**Directions**. All entries below must be written out verbatim, and the images must be dropped.

(Stored data)
○ ○ ○ ○ ○ ○ ○

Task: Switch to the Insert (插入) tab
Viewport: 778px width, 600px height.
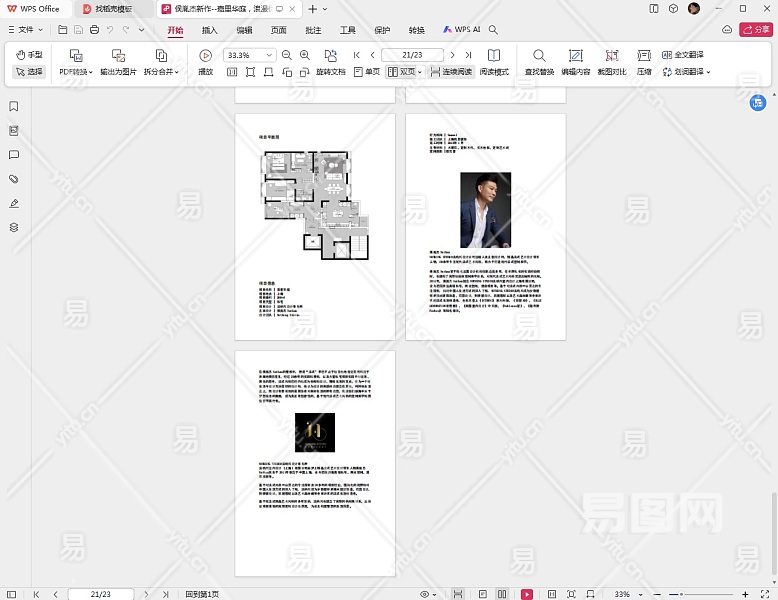Action: pyautogui.click(x=210, y=30)
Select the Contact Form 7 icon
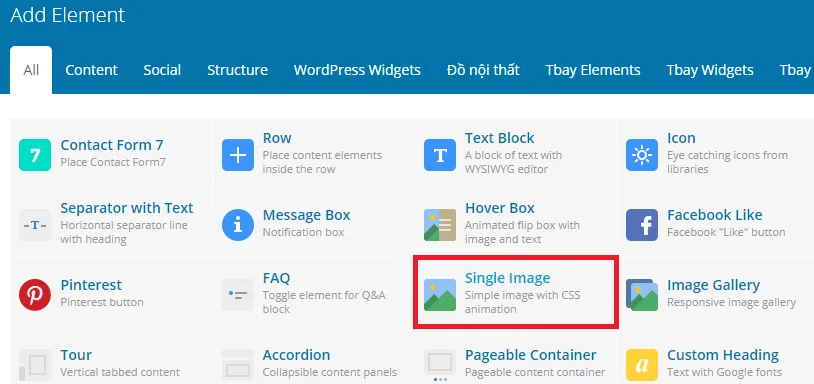 click(35, 155)
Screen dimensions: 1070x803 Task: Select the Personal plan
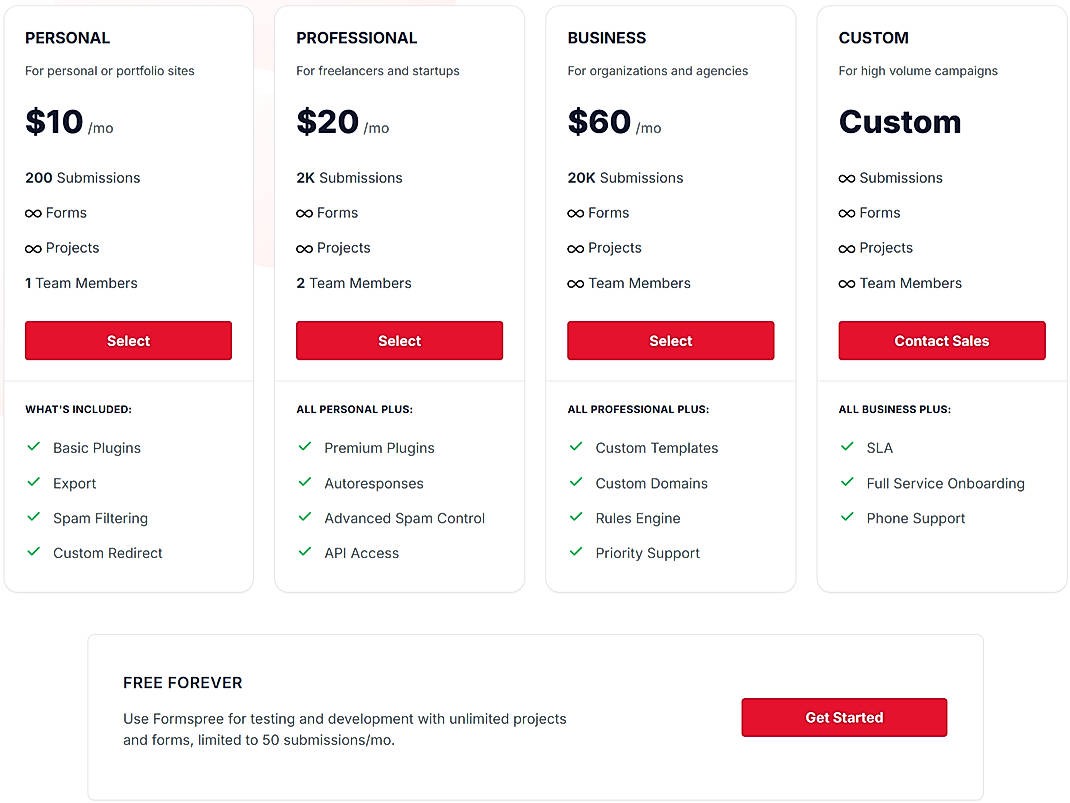[x=128, y=340]
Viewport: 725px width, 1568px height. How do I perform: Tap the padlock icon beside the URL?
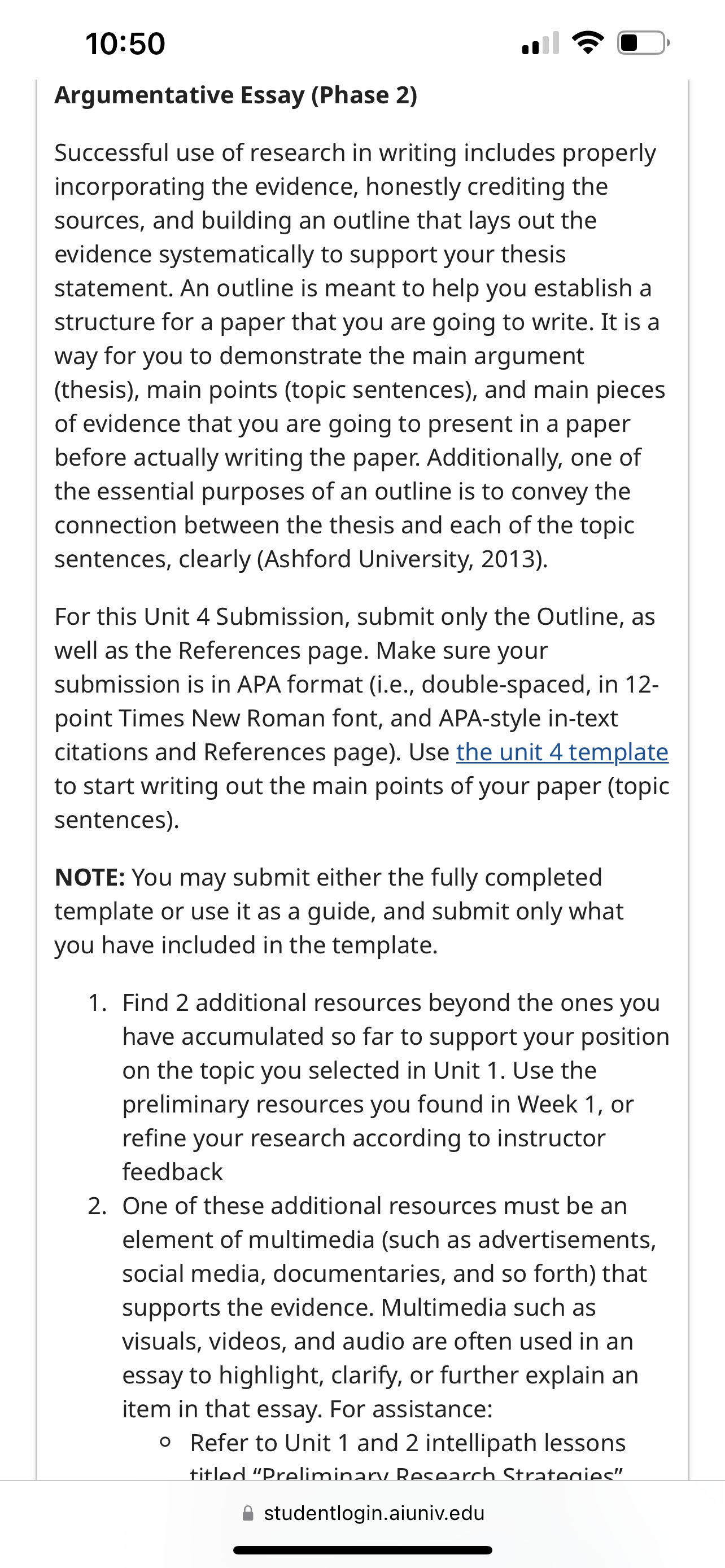click(248, 1513)
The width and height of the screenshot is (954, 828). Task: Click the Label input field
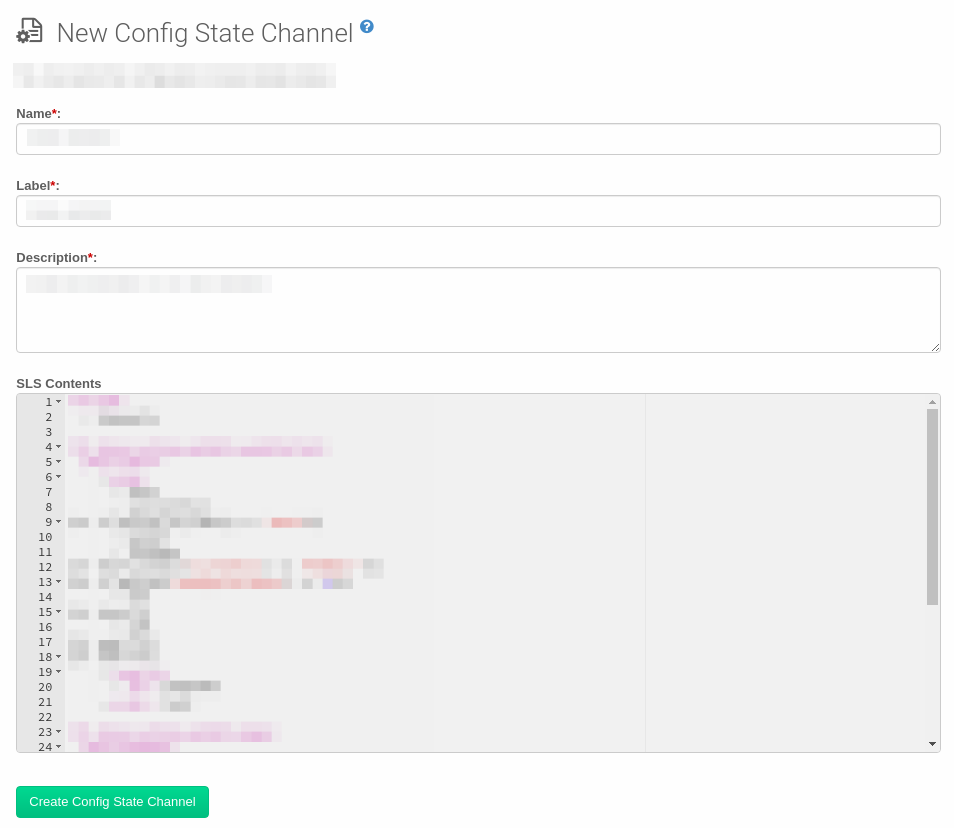tap(478, 211)
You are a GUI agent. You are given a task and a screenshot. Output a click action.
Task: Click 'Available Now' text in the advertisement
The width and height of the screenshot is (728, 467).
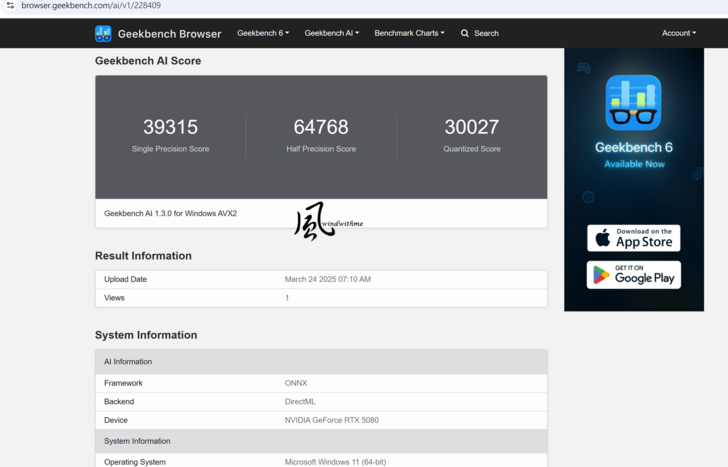pos(634,164)
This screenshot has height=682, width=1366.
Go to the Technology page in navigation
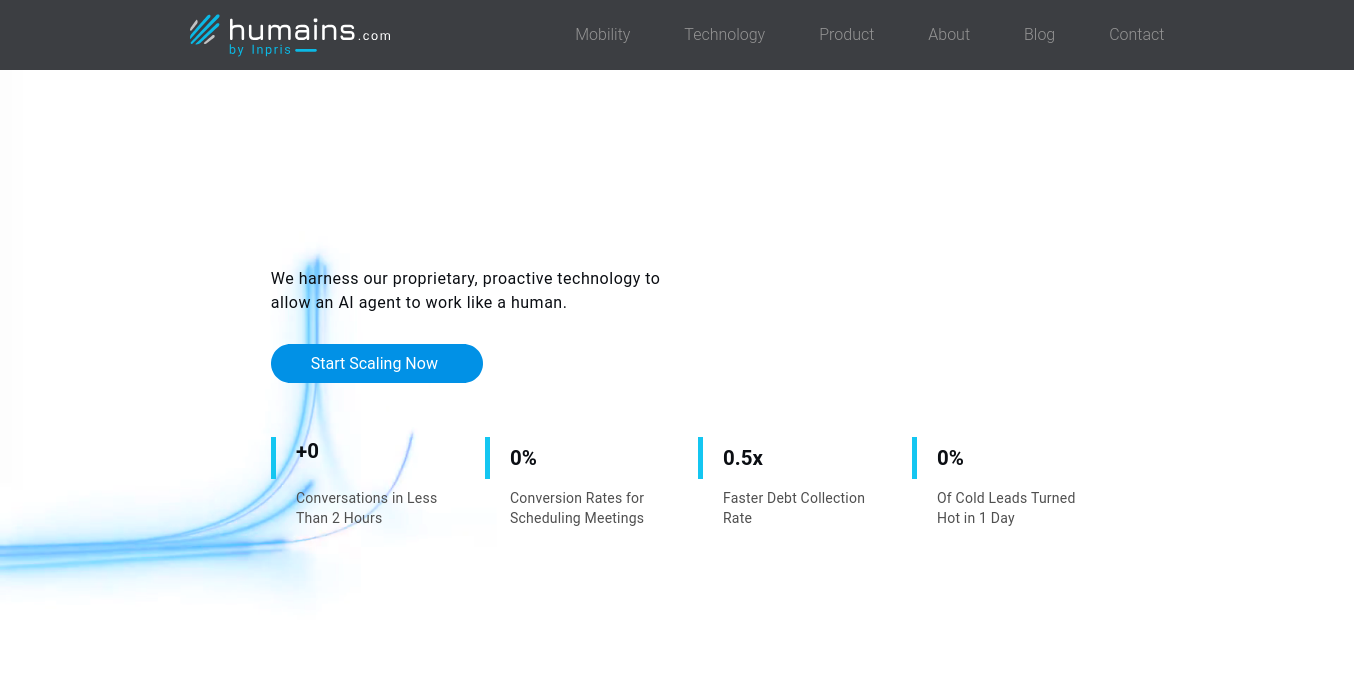pyautogui.click(x=724, y=35)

○ ○ ○ ○ ○ ○ ○

**Exercise response**.
Task: Switch to the Insert (插入) tab
Viewport: 778px width, 600px height.
Action: pyautogui.click(x=210, y=30)
Select the Contact Form 7 icon
 click(35, 155)
Screen dimensions: 1070x803 Task: Select the Personal plan
[x=128, y=340]
Viewport: 725px width, 1568px height. How do I perform: Tap the padlock icon beside the URL?
click(248, 1513)
The width and height of the screenshot is (954, 828). Task: Click the Label input field
tap(478, 211)
You are a GUI agent. You are given a task and a screenshot. Output a click action.
Task: Click 'Available Now' text in the advertisement
The width and height of the screenshot is (728, 467).
pos(634,164)
This screenshot has height=682, width=1366.
Go to the Technology page in navigation
pyautogui.click(x=724, y=35)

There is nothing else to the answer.